This year’s Foodservice Australia held from the 2nd-4th of June in Melbourne brought together five of Australia’s top chocolatiers with the challenge to turn molten chocolate into a spectacular centerpiece in nine hours at the Chocolate Grand Prix. Representing Le Cordon Bleu in the final of this challenge was Angelo Roche, Chef and teacher at Le Cordon Bleu Sydney.
Angelo competed against four other leading pastry chefs Bec Carins (Savour Chocolate and Patisserie School), Elaine Young (Cacao Fine Chocolates), Ben Haslett (Jupiters Casino), and Kye Lim (Burch & Purchese) all who are chocolate specialists. With each selected by a panel to compete against the clock and each other in the competition.
An initiative of Callebaut, Cacao Barry, F. Mayer Imports and Savour Chocolate & Patisserie School, the competition is a brand new concept never before seen in Australia, where competitors spend nine gruelling hours transforming more than 50kg chocolate into a delicate showpiece over six feet high. This year’s theme “Origami “inspired some exceptional pieces.

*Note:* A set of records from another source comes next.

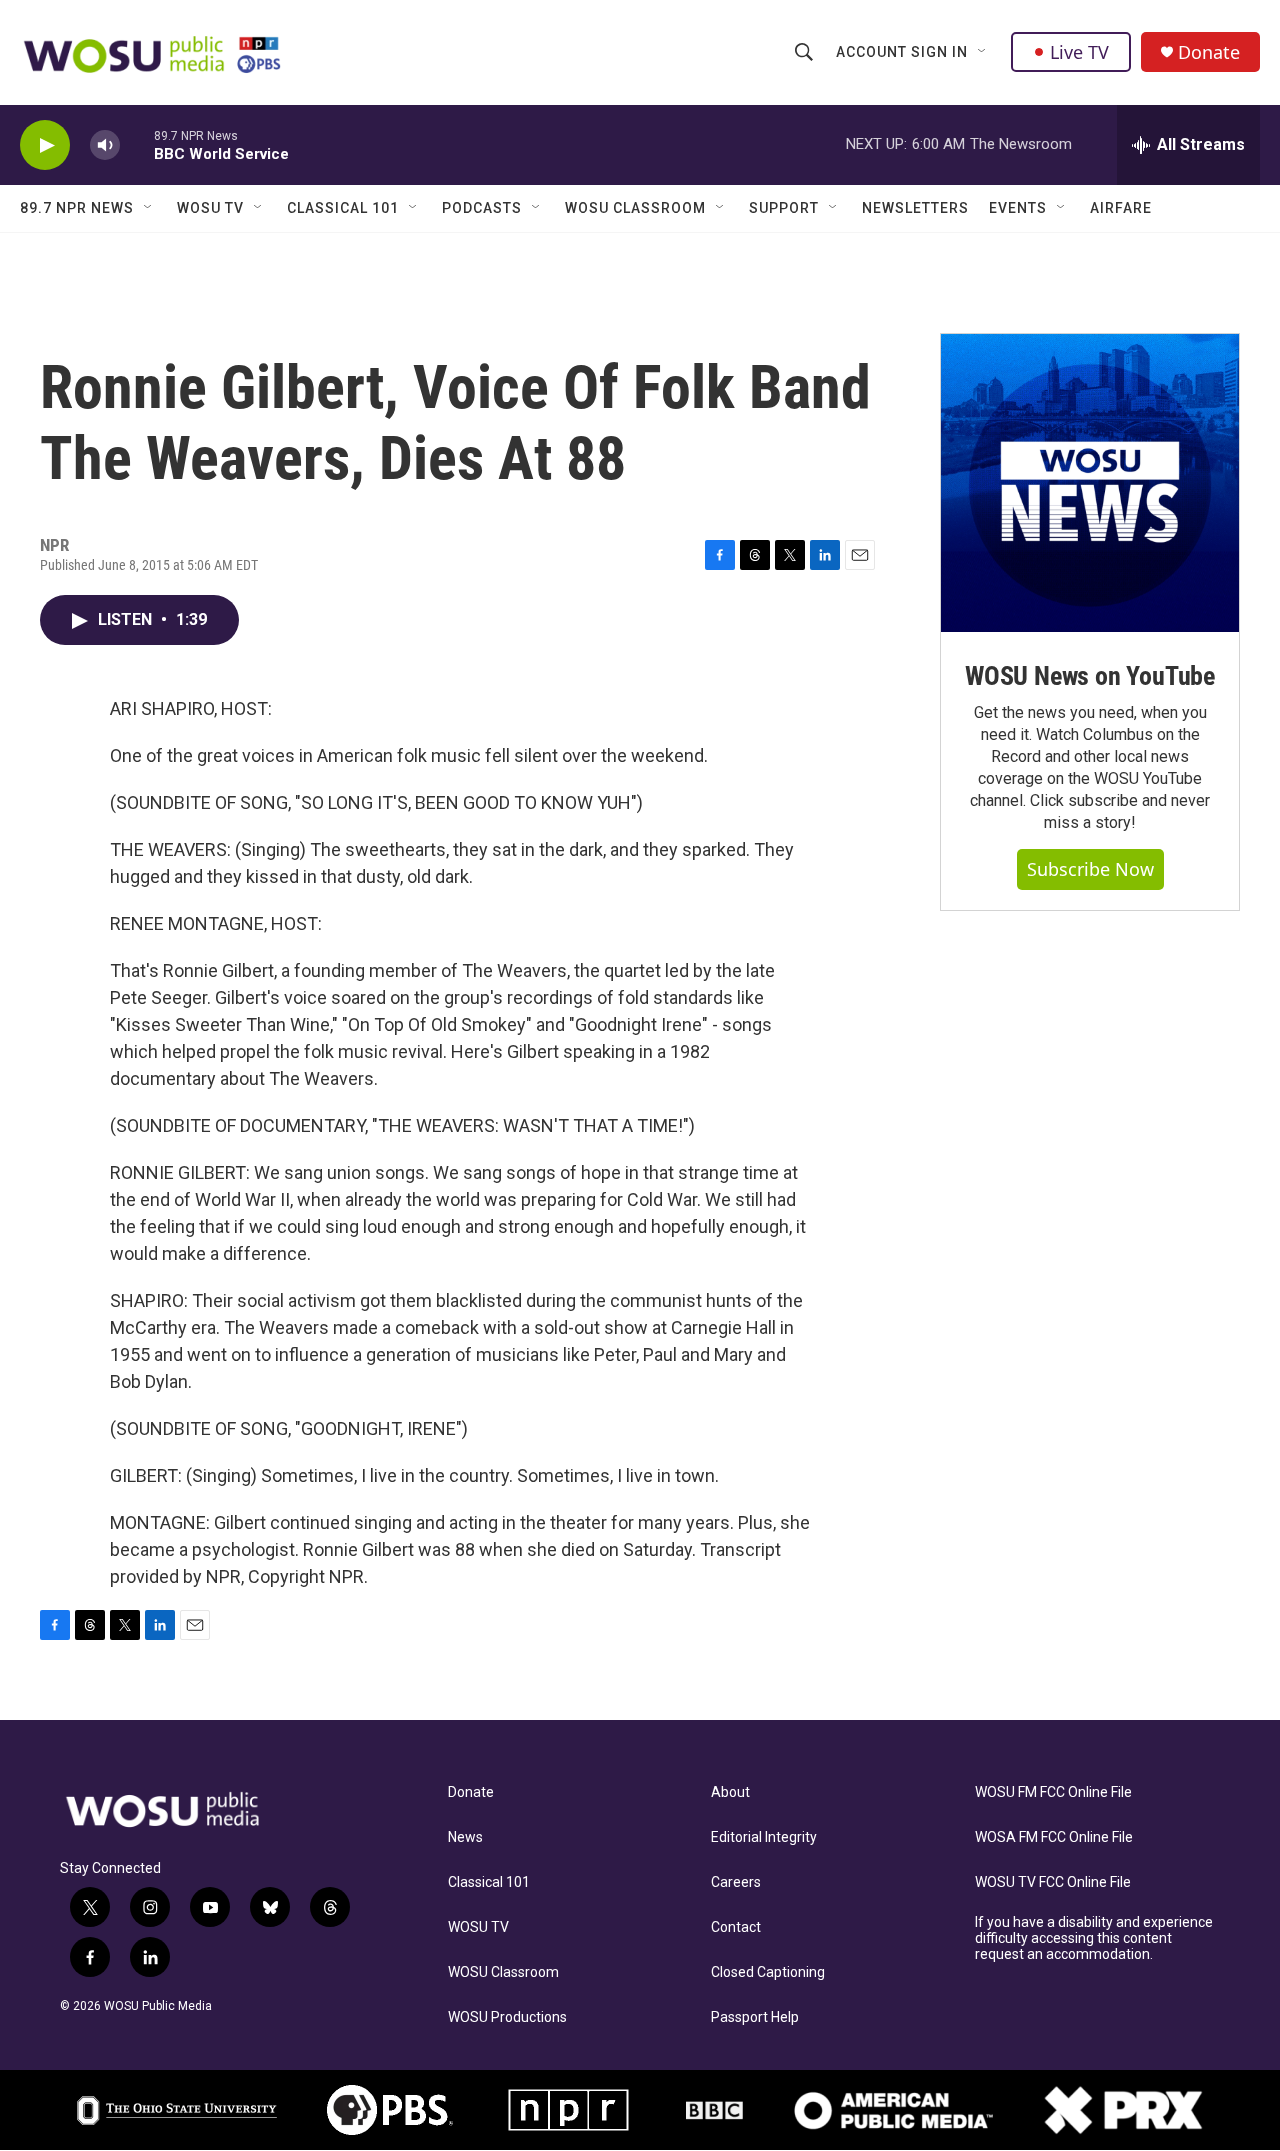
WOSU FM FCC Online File (1053, 1792)
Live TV (1079, 52)
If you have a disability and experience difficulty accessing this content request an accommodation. (1094, 1938)
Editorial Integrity (764, 1837)
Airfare (1121, 208)
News (465, 1837)
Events (1018, 208)
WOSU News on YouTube (1090, 676)
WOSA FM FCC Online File (1054, 1837)
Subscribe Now (1090, 869)
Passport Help (755, 2017)
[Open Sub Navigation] (983, 52)
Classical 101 (343, 208)
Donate (1209, 52)
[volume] (105, 145)
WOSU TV (210, 208)
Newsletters (915, 208)
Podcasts (482, 208)
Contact (736, 1927)
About (730, 1792)
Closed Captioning (768, 1972)
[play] (45, 145)
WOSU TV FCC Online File (1053, 1882)
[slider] (137, 144)
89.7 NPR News (77, 208)
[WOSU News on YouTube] (1090, 483)
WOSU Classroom (635, 208)
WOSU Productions (507, 2017)
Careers (736, 1882)
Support (784, 208)
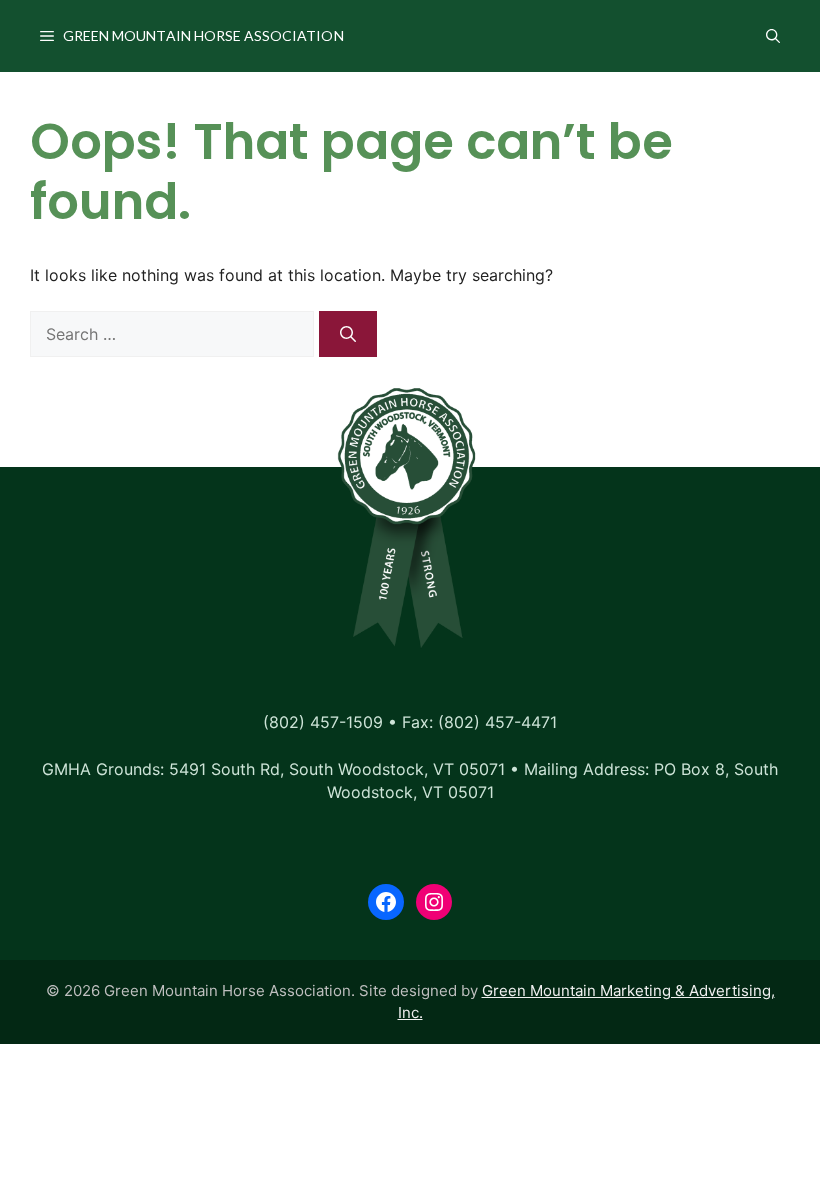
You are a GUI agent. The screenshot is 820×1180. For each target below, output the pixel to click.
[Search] (348, 334)
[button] (773, 36)
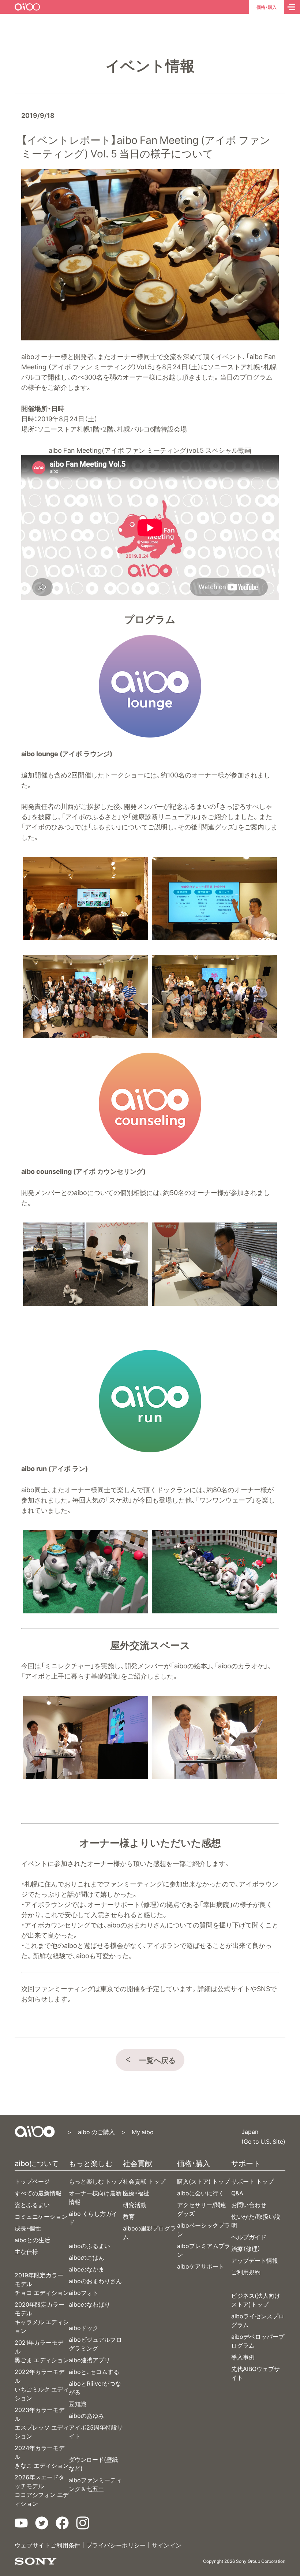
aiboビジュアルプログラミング (95, 2343)
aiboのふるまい (89, 2245)
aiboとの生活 (32, 2239)
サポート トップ (252, 2181)
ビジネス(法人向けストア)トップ (255, 2299)
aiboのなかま (86, 2269)
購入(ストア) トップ (203, 2181)
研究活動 (134, 2204)
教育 (129, 2216)
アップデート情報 (254, 2260)
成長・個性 (28, 2228)
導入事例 (243, 2356)
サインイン (167, 2544)
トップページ (32, 2181)
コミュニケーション (41, 2216)
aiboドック (83, 2327)
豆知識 (77, 2403)
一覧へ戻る (157, 2059)
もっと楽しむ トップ (96, 2181)
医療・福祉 (136, 2192)
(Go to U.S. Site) (263, 2141)
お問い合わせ (248, 2204)
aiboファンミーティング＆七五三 (95, 2484)
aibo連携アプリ (89, 2359)
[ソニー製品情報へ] (36, 2561)
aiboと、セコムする (94, 2371)
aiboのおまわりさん (95, 2280)
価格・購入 (266, 7)
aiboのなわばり (89, 2304)
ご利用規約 (245, 2271)
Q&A (237, 2192)
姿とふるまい (32, 2204)
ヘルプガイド (248, 2236)
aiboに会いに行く (200, 2192)
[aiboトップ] (35, 2132)
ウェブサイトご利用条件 (47, 2544)
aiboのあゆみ (86, 2415)
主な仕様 (26, 2251)
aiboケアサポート (200, 2266)
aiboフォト (83, 2292)
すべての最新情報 (38, 2192)
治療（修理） (245, 2248)
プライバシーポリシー (116, 2544)
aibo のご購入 (96, 2132)
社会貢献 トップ (144, 2181)
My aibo (143, 2132)
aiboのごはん (86, 2257)
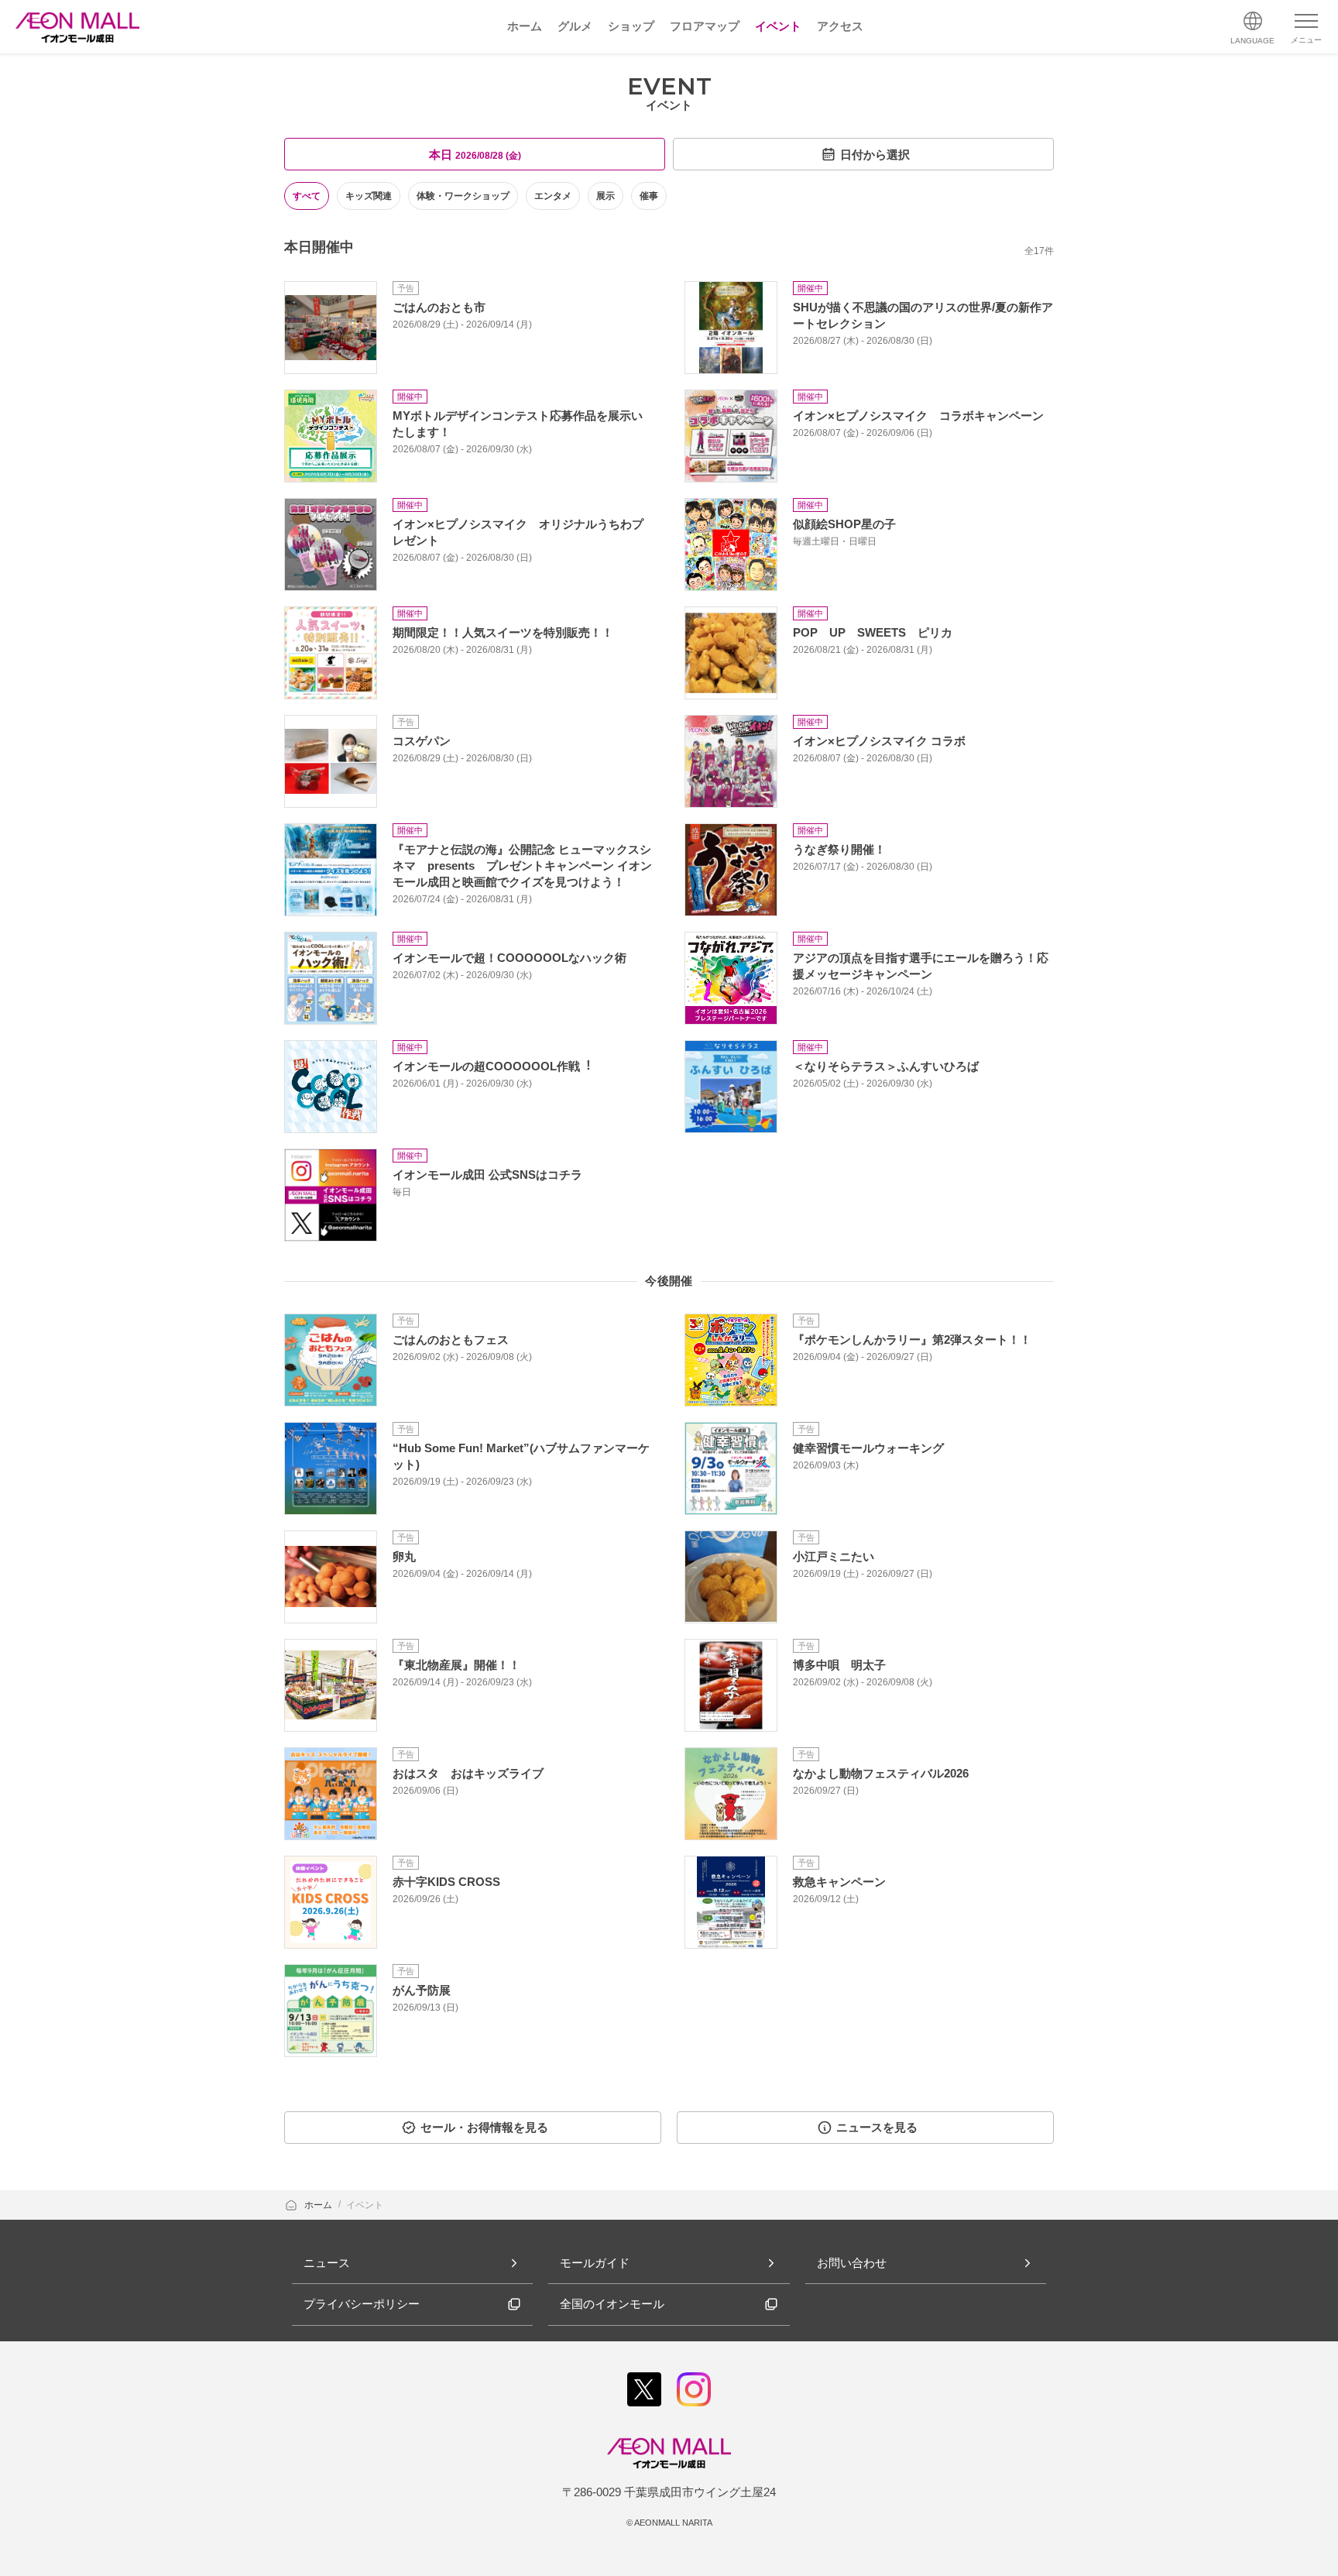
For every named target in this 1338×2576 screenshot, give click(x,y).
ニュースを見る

The competition offered a big challenge to the chefs, because they were unable to do any preparation of elements of their showpiece before the start at 7am on June 2 at the FoodService show in Melbourne.
"That's the big difference, and something we’ve never had in Australia - having to produce everything from scratch with nothing pre-prepared," said competition designer Rebecca Tibballs. "It's a huge, really, really huge challenge. Most of the team will have been training for a year for this."
Prior to the final competition the chefs had been selected based on their previous competition experience and demonstrated skills, with selection in the final top five a huge honour for Chef Angelo Roche.
"This wasn't a competition for someone who hasn't competed before" claimed Tibballs.
“In recent years we have seen an increase in knowledge and appreciation of fine chocolate and pastries throughout Australia, through TV shows such as Masterchef and The Great Australian Bake Off,” says Tibballs. “With the recent success of Australian chefs in competitions all around the world, this will be a one-off opportunity to see first-hand the dedication and skill from Australia’s stars of the chocolate and pastry world.”
Congratulations Angelo, well done on making the top five and competing in such a prestigious event!